この陥没は大開駅の地下駅ホームの中柱が崩壊し,駅部の天井が落下したため発生したものであった。
地下駅での中柱の崩壊原因は,震源が近かったこと,水平動が設計以上の大きさだったことなどが考えられるが,今後十分な原因調査が行われるものと思う。
1993年から1994年に発生した北海道周辺に震源を持つ地震では,港湾施設の被害が報告された。
今回の地震でも港湾施設での被害は発生したが,被害規模はこれまでの地震被害を大きく上回るものであった。
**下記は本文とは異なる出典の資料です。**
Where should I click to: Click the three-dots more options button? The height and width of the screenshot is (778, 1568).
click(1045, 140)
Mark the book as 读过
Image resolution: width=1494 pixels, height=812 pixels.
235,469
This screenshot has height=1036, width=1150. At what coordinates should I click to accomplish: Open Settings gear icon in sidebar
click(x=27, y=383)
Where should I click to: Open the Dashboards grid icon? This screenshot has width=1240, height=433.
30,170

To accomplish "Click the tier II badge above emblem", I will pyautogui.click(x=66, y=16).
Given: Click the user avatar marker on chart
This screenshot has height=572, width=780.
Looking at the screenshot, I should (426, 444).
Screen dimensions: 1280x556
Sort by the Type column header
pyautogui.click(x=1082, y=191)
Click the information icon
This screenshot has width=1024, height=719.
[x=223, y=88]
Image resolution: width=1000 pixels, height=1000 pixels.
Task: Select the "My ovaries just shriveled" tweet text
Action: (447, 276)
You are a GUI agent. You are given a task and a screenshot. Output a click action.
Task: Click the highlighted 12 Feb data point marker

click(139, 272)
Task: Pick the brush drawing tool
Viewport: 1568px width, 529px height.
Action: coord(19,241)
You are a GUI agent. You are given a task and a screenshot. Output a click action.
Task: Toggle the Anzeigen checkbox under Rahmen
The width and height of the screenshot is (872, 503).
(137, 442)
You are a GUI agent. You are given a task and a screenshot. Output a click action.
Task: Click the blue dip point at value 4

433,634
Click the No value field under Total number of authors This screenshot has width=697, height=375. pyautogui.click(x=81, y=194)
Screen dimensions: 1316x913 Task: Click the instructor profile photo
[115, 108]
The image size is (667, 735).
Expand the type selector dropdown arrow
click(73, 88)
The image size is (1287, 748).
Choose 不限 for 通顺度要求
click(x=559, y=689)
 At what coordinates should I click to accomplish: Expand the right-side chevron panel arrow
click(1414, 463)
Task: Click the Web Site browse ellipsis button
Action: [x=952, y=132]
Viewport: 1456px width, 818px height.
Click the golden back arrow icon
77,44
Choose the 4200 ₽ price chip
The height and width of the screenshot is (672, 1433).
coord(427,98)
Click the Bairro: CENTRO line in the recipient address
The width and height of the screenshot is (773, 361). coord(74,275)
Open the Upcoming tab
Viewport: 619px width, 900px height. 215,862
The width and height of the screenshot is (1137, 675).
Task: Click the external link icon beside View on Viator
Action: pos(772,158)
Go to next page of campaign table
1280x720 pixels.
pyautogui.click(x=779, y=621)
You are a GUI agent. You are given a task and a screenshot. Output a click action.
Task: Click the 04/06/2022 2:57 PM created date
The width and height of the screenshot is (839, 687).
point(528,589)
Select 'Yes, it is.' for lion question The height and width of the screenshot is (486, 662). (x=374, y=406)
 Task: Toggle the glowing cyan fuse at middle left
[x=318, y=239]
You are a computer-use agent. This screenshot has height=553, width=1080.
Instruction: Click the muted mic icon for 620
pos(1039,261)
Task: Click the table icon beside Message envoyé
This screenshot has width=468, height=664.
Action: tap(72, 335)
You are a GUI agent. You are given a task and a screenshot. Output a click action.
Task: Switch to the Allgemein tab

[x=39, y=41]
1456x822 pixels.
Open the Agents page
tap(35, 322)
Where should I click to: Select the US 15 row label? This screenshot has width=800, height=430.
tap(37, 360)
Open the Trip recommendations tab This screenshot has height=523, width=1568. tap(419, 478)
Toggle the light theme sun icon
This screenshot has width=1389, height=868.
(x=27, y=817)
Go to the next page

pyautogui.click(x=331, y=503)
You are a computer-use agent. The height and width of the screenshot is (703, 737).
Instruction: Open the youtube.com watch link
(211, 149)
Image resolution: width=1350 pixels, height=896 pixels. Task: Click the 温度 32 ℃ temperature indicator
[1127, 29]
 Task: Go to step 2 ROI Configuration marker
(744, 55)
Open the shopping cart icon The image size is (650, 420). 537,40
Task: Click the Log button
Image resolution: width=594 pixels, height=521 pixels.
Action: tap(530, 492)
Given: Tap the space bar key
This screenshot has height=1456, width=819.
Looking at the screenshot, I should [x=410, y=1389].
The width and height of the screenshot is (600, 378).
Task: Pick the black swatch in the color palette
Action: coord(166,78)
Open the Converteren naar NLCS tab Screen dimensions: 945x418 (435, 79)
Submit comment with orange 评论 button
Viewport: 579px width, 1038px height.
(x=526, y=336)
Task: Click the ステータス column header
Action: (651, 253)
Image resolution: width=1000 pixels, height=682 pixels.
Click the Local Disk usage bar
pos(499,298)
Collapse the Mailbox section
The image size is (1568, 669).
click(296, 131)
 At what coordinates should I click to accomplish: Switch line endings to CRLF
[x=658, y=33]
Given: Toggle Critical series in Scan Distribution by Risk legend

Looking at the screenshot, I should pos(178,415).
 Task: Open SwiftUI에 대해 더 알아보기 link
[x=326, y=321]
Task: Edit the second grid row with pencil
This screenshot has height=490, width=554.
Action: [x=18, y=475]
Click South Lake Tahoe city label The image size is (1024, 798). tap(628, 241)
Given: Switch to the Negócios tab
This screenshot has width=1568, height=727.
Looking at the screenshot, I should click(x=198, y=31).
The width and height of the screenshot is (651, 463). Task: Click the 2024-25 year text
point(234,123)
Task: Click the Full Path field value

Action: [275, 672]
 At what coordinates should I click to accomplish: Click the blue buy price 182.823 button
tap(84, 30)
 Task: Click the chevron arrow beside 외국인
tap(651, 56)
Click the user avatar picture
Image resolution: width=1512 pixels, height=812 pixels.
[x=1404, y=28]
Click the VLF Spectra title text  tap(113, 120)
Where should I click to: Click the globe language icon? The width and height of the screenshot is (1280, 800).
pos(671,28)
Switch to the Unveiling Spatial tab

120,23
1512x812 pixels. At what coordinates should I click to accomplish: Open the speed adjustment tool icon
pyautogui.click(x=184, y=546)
特に人工島のポートアイランド,六甲アイランドでケーソン・矢板護岸で甚大な被害が発生している。
港湾施設の被害として東神戸フェリー埠頭において,ケーソン式岸壁の裏込め土砂が液状化して流出したため,エプロンが大きく沈下(3〜4m程度)した。
この地域では,同じような被害が発生しており,その復旧には少なくとも3年,9,400億円が必要であると試算されている。
今回の地震では,土木構造物に甚大な被害が発生した。これらの被害原因については,今後被害調査を通して解明されるものと考えられる。
今後は,これらの考察を踏まえて事前に予測できた被害を整理し,地震発生直後の被害情報の把握手法を確立していく予定である。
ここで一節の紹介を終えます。